Most undeclared firearms seized by the CBSA at land border ports of entry in British Columbia are personal firearms belonging to travellers arriving from the US who are unaware of the Canadian laws. Between 2013 and 2017, 214 guns were seized at CBSA ports of entry in the Okanagan and Kootenay District.
Firearms are high-risk commodities and their interdiction in an enforcement priority. Travellers who do not declare firearms upon arrival can face seizure, criminal prosecution and foreign nationals may be removed. All firearms must be declared at the first opportunity
“Our border services officers are the first people visitors will meet.

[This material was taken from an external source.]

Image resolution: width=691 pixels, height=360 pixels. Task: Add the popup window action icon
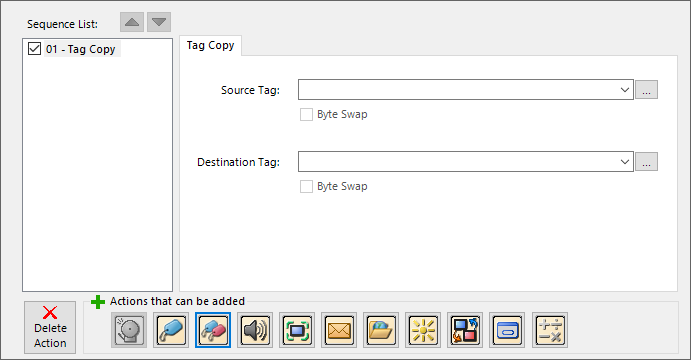coord(507,330)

They want to welcome travellers into Canada; however, they take protecting our borders and safeguarding Canadians very seriously. Our officers remain vigilant in the interdiction of illicit firearms to ensure these goods remain off the streets and out of local communities.”
-Derek Collins, District Director, Okanagan and Kootenay District, Pacific Region, CBSA
From 2013 to 2017, there have been 958 guns seized at CBSA ports of entry in the Pacific Region, in which 214 were seized in the Okanagan and Kootenay District.
Travellers who do not declare firearms upon arrival can face arrest, seizure, monetary penalties, and/or criminal prosecution. Failing to declare firearms can also make visitors inadmissible to enter Canada.